> [Page extract]:
· · · ·

The documents filed by the Company and First Financial with the SEC may be obtained free of charge at the SEC’s website at www.sec.gov. In addition, the documents filed by the Company may be obtained free of charge at the Company’s website at https://www.mainsourcebank.com and the documents filed by First Financial may be obtained free of charge at First Financial’s website at http://www.bankatfirst.com. Alternatively, these documents, when available, can be obtained free of charge from the Company upon written request to MainSource Financial Group, Inc., 2105 North State Road 3 Bypass, Greensburg, Indiana 47240, Attn: James M. Anderson, Chief Financial Officer, or by calling (812) 663-6734, or from First Financial upon written request to First Financial Bancorp, Attention: Shannon M. Kuhl, Chief Legal Officer and Corporate Secretary, 255 E. Fifth Street, Suite 2900, Cincinnati, Ohio 45202 or by calling (877) 322-9530.

· · · ·

> [Data for locating displayed items]:

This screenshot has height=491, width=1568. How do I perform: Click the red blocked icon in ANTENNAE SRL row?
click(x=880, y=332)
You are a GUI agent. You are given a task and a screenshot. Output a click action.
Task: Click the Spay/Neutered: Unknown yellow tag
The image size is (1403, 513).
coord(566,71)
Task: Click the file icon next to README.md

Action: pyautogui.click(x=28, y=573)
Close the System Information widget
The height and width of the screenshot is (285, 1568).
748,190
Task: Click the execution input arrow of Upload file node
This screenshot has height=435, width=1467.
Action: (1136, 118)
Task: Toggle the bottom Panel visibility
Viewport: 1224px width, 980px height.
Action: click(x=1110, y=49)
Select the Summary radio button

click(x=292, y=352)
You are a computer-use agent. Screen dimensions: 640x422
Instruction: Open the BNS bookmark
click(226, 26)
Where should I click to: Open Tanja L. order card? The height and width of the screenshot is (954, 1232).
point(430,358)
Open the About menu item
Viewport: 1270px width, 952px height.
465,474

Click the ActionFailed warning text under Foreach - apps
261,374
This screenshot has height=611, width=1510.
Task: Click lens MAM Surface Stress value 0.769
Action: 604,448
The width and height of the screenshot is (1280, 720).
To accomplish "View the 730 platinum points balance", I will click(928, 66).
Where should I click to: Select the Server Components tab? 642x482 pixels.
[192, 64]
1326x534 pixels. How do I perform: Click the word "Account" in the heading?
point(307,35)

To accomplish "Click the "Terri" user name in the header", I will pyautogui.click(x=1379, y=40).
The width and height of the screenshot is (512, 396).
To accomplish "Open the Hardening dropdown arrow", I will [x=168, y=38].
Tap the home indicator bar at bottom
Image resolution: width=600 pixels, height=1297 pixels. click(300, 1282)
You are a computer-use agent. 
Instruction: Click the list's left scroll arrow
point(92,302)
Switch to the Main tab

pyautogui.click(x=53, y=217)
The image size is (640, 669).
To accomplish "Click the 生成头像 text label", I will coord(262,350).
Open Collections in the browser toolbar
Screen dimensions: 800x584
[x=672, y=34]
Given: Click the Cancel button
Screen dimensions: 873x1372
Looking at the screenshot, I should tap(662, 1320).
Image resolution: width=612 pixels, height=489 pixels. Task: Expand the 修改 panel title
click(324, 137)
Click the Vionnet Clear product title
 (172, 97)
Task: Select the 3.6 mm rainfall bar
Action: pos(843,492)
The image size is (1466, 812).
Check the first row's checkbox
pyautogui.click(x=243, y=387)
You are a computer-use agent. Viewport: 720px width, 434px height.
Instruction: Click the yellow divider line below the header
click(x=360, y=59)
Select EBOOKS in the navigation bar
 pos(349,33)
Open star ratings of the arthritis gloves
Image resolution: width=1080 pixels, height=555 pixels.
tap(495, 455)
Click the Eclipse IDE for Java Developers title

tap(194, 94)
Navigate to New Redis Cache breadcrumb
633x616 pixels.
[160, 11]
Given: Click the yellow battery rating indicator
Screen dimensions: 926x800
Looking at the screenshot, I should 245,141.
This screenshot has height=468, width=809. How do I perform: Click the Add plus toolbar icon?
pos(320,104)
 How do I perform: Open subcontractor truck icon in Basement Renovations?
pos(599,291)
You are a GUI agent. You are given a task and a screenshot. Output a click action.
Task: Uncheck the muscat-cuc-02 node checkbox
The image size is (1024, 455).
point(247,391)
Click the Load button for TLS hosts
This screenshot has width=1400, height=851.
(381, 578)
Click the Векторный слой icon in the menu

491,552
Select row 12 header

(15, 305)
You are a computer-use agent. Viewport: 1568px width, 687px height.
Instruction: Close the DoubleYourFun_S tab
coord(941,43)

· · · ·

> [Directive 1]: In the notice on obtaining SEC filings, to whose attention should a written request to First Financial be addressed?
> [Directive 2]: Resume the notice on obtaining SEC filings from the point where it stops.

> [Right answer 1]: Shannon M. Kuhl, Chief Legal Officer and Corporate Secretary.

> [Right answer 2]:
This communication shall not constitute an offer to sell or the solicitation of an offer to buy securities nor shall there be any sale of securities in any jurisdiction in which such offer, solicitation or sale would be unlawful prior to registration or qualification under the securities laws of such jurisdiction. This communication is also not a solicitation of any vote in any jurisdiction pursuant to the proposed transactions or otherwise. No offer of securities or solicitation will be made except by means of a prospectus meeting the requirements of Section 10 of the Securities Act of 1933, as amended. The communication is not a substitute for the joint proxy statement/prospectus that the Company and First Financial have filed with the SEC.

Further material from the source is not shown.